Friday, January 15, 2010

This Week in Calvinism - January 15, 2010

  • TULIPs and DAISYs and ROSES, oh my!

  • Dr. James White and Dr. Michael Brown will be debating Calvinism on January 26 and 27.

  • Calvinism or Arminianism? Brother Mark chooses "biblical universalism."

  • Randal Rauser thinks Calvinism undermines God's sovereignty, because "if God always acts to maximize his own glory and damning some maximizes his own glory, then God cannot save all because doing so would be to act against his own greatest glory." Sounds to me like a variation of the "Can God make a rock so big that he can't lift it?" argument. God, in maximizing his own glory, is simply remaining consistent with his nature. Would anyone dare to argue that it's possible for God to go against his own nature?

What Pat Robertson Should Have Said

Rather than blather on about the earthquake in Haiti having something to do with a 200-year-old pact with the devil, ol' Pat should have just quoted Luke 13:1-5:
    There were some present at that very time who told him about the Galileans whose blood Pilate had mingled with their sacrifices. And he answered them, "Do you think that these Galileans were worse sinners than all the other Galileans, because they suffered in this way? No, I tell you; but unless you repent, you will all likewise perish. Or those eighteen on whom the tower in Siloam fell and killed them: do you think that they were worse offenders than all the others who lived in Jerusalem? No, I tell you; but unless you repent, you will all likewise perish."
What happened in Haiti should be a wake-up call for the entire world.

Thursday, January 14, 2010

Haiti, the Devil, and Pat Robertson



Contrary to what you may initially think, Pat Robertson isn't making this up. The story of Haitian revolutionary leaders making a pact with Satan has been around for a long time. Missionaries believe it. Even native Haitians believe it. It's accepted as historical fact in many Christian circles.

Jean R. Gelin, Ph.D., born and raised in Haiti and now serving as assistant pastor at a church in the U.S., covers the legend of the pact in an article entitled "God, Satan, and the Birth of Haiti" (part 1, part 2, part 3). In short, he hasn't found any evidence to support it.

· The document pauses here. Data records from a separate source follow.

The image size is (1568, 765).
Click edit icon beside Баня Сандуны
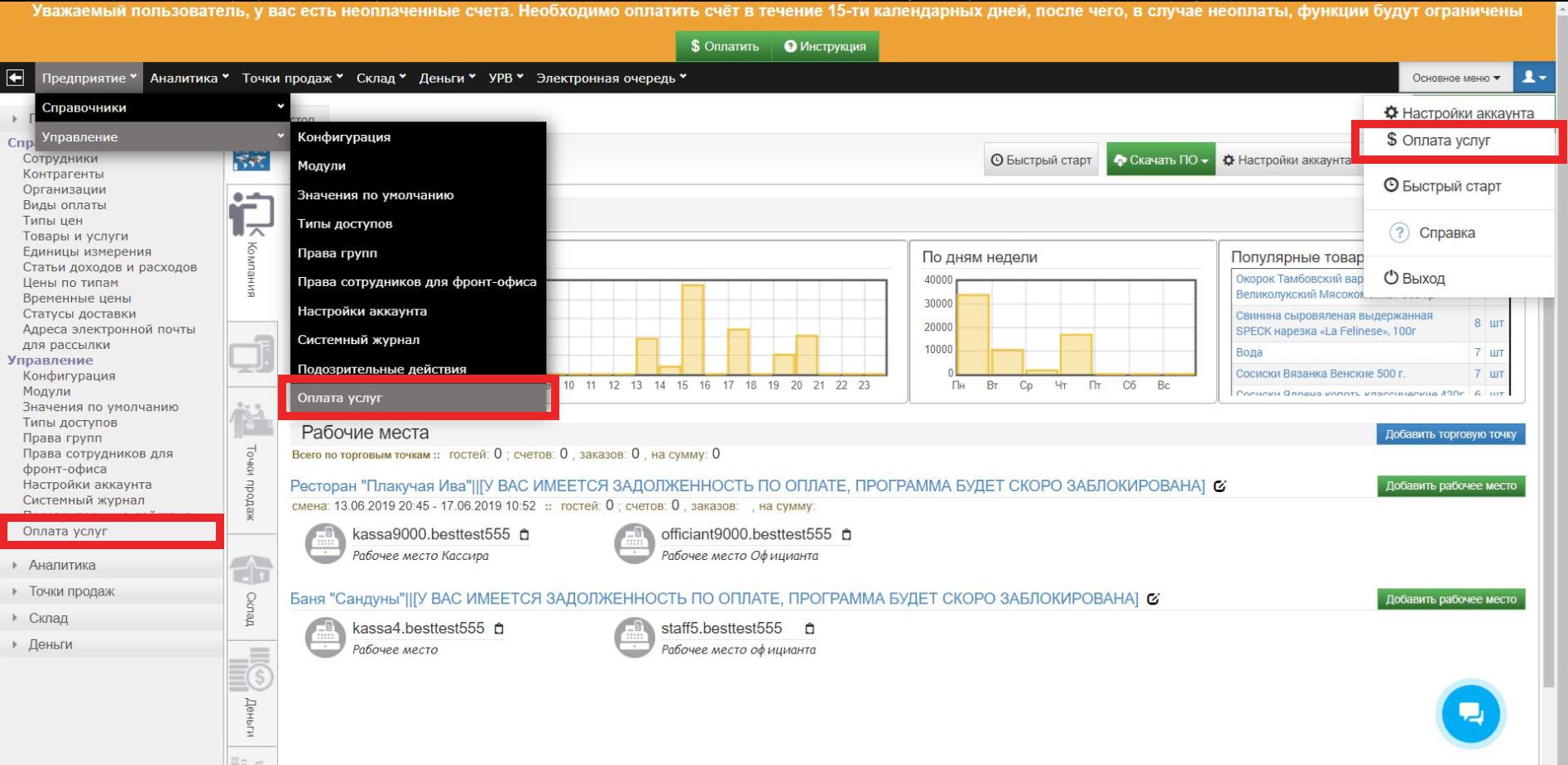click(x=1153, y=599)
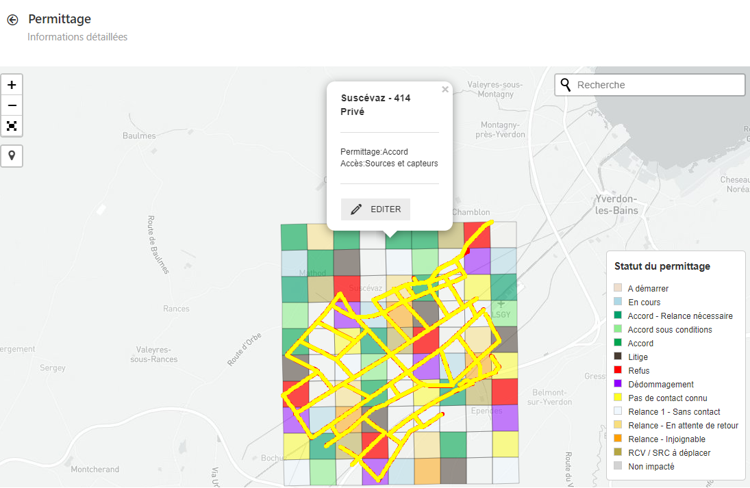Click the Dédommagement purple legend swatch
The height and width of the screenshot is (488, 750).
click(618, 384)
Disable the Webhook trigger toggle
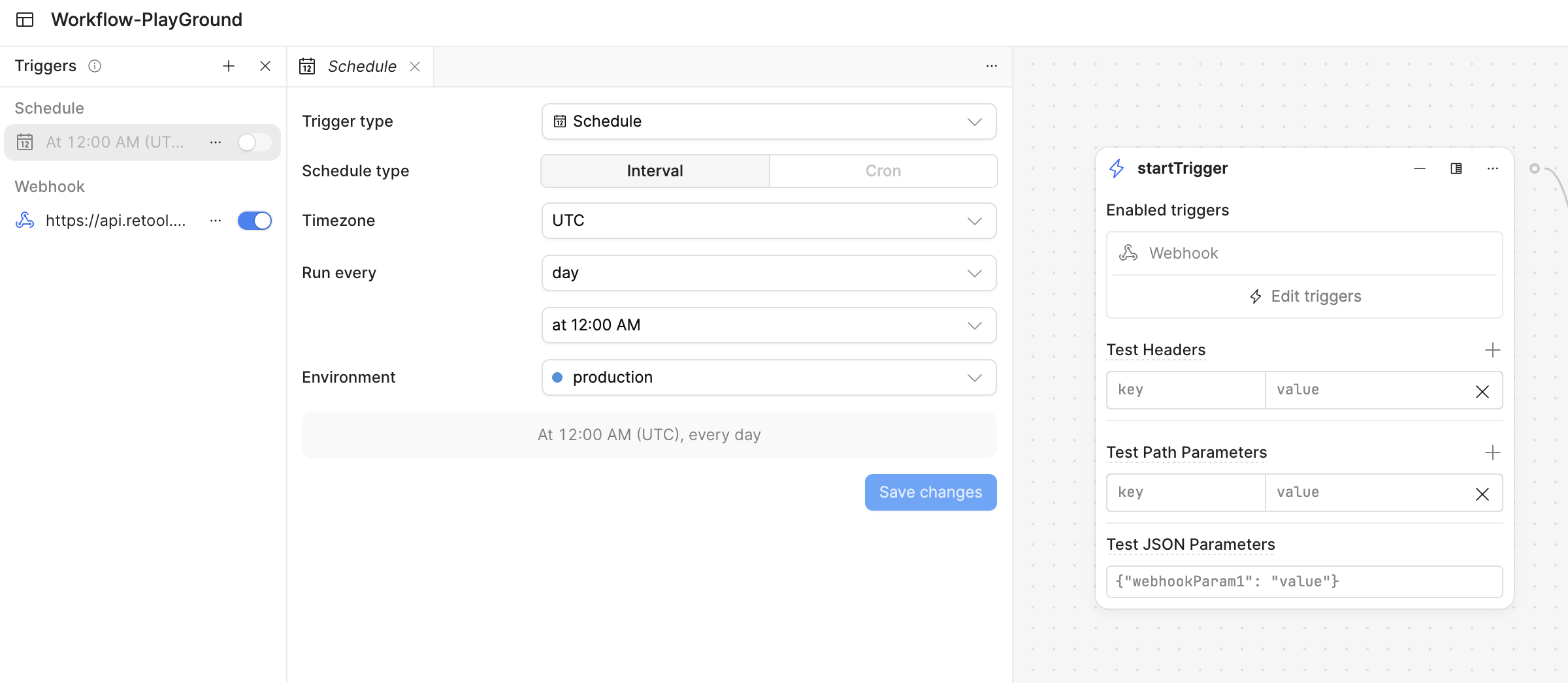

He does, however, offer a reasonable explanation for Haiti's extreme poverty:
    Haiti's emergence as a free nation in the New World was similar to the birth of an unwanted child. After winning its liberty through the literal destruction of the entire colonial structure, the new country was simply not welcome in the community of nations. ... Haiti was forced to pay a large compensation to France before its independence could finally be accepted. Many historians believe that this huge financial burden, in the order of several millions and lasting one century, plays a critical role in the country's slow but steady descent into poverty.

    Along with France, the United States and even the Vatican initially refused to recognize the new nation. For reasons known only to them, the leaders of the Catholic Church in Europe, who were very much involved in Saint-Domingue, declined to have diplomatic relations with Haiti, even after repeated attempts by several heads of state, and despite the fact that Catholicism was made the official religion of the new country.
To suggest that what we are seeing in Haiti is the result of a 200-year-old pact with the devil is to underestimate the sinful depravity of man. Since when did we humans need any help in being evil?

Yes, there are dark spiritual forces at work in Haiti, just as there are everywhere else in the world, but let's not give the devil more credit than he's due. Satan may be "the god of this world" (2 Corinthians 4:4), but the God of all eternity is still in control.